Goal of the exercise: Exactly as they stand, give the records below again, with no images.

Dataset records:
----

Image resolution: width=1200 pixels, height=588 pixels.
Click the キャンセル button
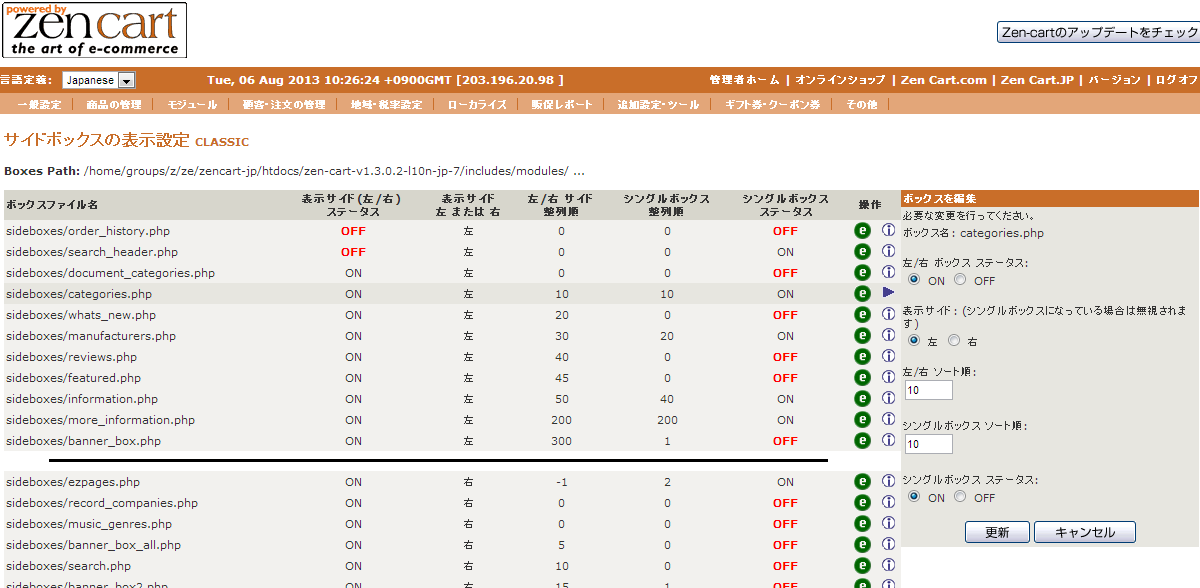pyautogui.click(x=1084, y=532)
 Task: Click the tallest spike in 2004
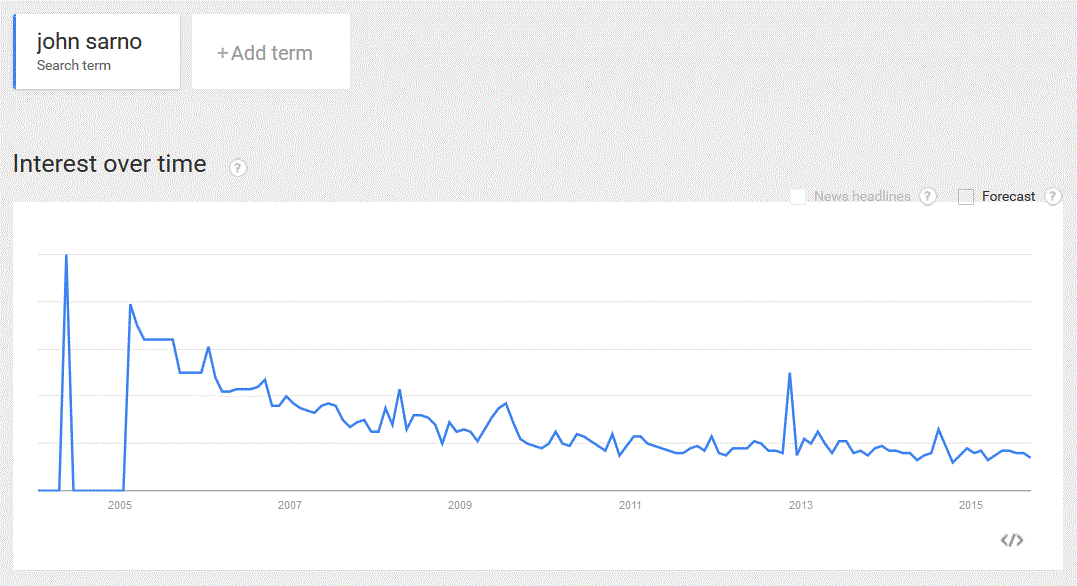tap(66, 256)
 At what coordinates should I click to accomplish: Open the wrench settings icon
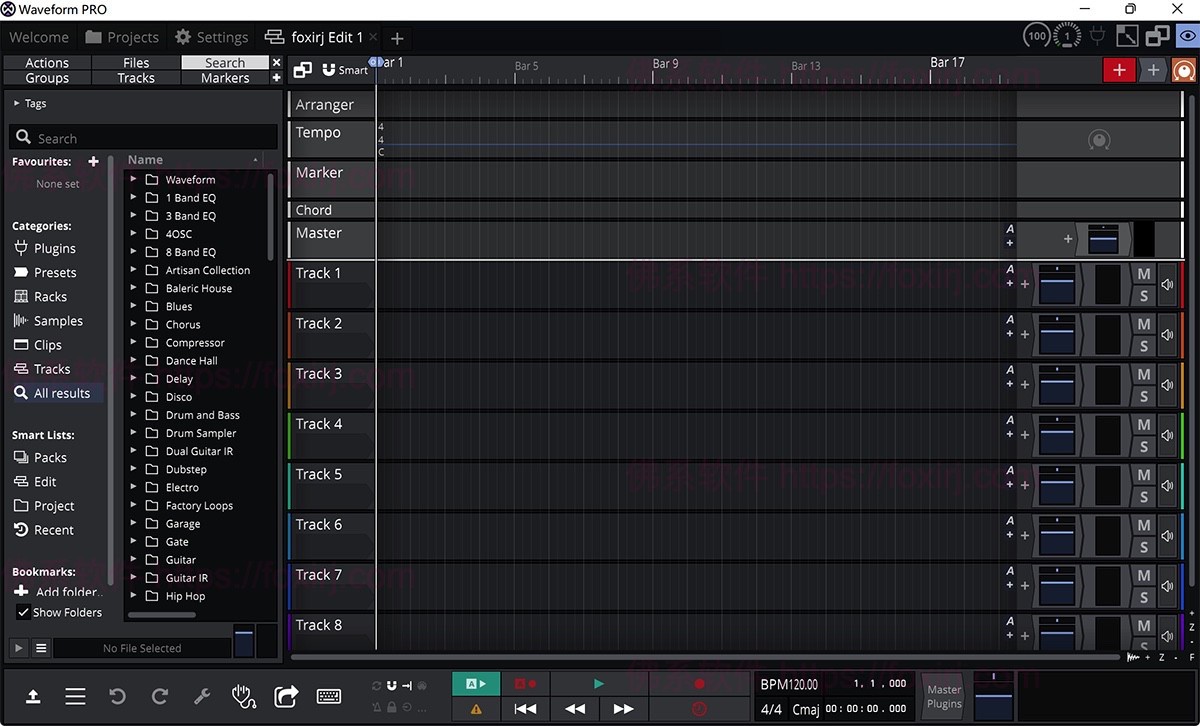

----

Task output:
Image resolution: width=1200 pixels, height=588 pixels.
Click the キャンセル button
pyautogui.click(x=1084, y=532)
 Task: Click the tallest spike in 2004
tap(66, 256)
 At what coordinates should I click to accomplish: Open the wrench settings icon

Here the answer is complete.